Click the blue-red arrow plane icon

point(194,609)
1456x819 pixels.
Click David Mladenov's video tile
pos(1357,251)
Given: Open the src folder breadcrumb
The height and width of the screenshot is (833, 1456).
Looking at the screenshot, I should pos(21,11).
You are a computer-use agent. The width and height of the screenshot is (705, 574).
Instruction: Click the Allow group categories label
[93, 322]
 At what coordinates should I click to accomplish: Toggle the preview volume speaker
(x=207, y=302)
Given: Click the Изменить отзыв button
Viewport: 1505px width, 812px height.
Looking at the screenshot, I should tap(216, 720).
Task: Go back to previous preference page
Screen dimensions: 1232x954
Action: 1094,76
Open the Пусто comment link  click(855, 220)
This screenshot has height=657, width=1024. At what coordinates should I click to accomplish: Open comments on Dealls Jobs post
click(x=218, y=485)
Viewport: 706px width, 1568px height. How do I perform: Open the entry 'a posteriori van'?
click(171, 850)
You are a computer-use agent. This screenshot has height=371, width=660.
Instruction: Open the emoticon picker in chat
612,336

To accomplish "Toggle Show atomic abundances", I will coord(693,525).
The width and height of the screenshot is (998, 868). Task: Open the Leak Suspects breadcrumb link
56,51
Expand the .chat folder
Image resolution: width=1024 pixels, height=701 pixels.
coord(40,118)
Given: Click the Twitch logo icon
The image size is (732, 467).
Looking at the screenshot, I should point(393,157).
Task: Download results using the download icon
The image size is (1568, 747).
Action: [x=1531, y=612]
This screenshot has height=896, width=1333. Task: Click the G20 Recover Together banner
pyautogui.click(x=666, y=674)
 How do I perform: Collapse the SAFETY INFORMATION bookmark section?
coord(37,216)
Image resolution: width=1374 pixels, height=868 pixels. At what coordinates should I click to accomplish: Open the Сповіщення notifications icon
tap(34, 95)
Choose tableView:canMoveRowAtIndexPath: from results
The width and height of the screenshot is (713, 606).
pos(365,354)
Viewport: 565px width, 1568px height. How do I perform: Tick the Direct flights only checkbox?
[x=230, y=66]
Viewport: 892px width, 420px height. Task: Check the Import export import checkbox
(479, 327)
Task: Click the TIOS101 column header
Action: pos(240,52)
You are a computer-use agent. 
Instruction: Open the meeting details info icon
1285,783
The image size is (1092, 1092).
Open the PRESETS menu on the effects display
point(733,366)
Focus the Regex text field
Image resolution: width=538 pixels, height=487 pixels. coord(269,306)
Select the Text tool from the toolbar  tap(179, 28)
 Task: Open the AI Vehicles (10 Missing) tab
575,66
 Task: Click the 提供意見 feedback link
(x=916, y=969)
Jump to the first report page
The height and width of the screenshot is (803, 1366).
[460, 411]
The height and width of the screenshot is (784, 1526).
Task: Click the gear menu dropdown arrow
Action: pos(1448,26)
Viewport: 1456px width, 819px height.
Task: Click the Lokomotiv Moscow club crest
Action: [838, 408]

+-------+

What you need to do
Would you restate the material above word for word?

Solution to the exercise
Click the blue-red arrow plane icon

point(194,609)
1456x819 pixels.
Click David Mladenov's video tile
pos(1357,251)
Given: Open the src folder breadcrumb
The height and width of the screenshot is (833, 1456).
Looking at the screenshot, I should pos(21,11).
You are a computer-use agent. The width and height of the screenshot is (705, 574).
Instruction: Click the Allow group categories label
[93, 322]
 At what coordinates should I click to accomplish: Toggle the preview volume speaker
(x=207, y=302)
Given: Click the Изменить отзыв button
Viewport: 1505px width, 812px height.
Looking at the screenshot, I should tap(216, 720).
Task: Go back to previous preference page
Screen dimensions: 1232x954
Action: 1094,76
Open the Пусто comment link  click(855, 220)
This screenshot has height=657, width=1024. At what coordinates should I click to accomplish: Open comments on Dealls Jobs post
click(x=218, y=485)
Viewport: 706px width, 1568px height. How do I perform: Open the entry 'a posteriori van'?
click(171, 850)
You are a computer-use agent. This screenshot has height=371, width=660.
Instruction: Open the emoticon picker in chat
612,336

To accomplish "Toggle Show atomic abundances", I will coord(693,525).
The width and height of the screenshot is (998, 868). Task: Open the Leak Suspects breadcrumb link
56,51
Expand the .chat folder
Image resolution: width=1024 pixels, height=701 pixels.
coord(40,118)
Given: Click the Twitch logo icon
The image size is (732, 467).
Looking at the screenshot, I should point(393,157).
Task: Download results using the download icon
The image size is (1568, 747).
Action: [x=1531, y=612]
This screenshot has height=896, width=1333. Task: Click the G20 Recover Together banner
pyautogui.click(x=666, y=674)
 How do I perform: Collapse the SAFETY INFORMATION bookmark section?
coord(37,216)
Image resolution: width=1374 pixels, height=868 pixels. At what coordinates should I click to accomplish: Open the Сповіщення notifications icon
tap(34, 95)
Choose tableView:canMoveRowAtIndexPath: from results
The width and height of the screenshot is (713, 606).
pos(365,354)
Viewport: 565px width, 1568px height. How do I perform: Tick the Direct flights only checkbox?
[x=230, y=66]
Viewport: 892px width, 420px height. Task: Check the Import export import checkbox
(479, 327)
Task: Click the TIOS101 column header
Action: pos(240,52)
You are a computer-use agent. 
Instruction: Open the meeting details info icon
1285,783
The image size is (1092, 1092).
Open the PRESETS menu on the effects display
point(733,366)
Focus the Regex text field
Image resolution: width=538 pixels, height=487 pixels. coord(269,306)
Select the Text tool from the toolbar  tap(179, 28)
 Task: Open the AI Vehicles (10 Missing) tab
575,66
 Task: Click the 提供意見 feedback link
(x=916, y=969)
Jump to the first report page
The height and width of the screenshot is (803, 1366).
[460, 411]
The height and width of the screenshot is (784, 1526).
Task: Click the gear menu dropdown arrow
Action: pos(1448,26)
Viewport: 1456px width, 819px height.
Task: Click the Lokomotiv Moscow club crest
Action: [838, 408]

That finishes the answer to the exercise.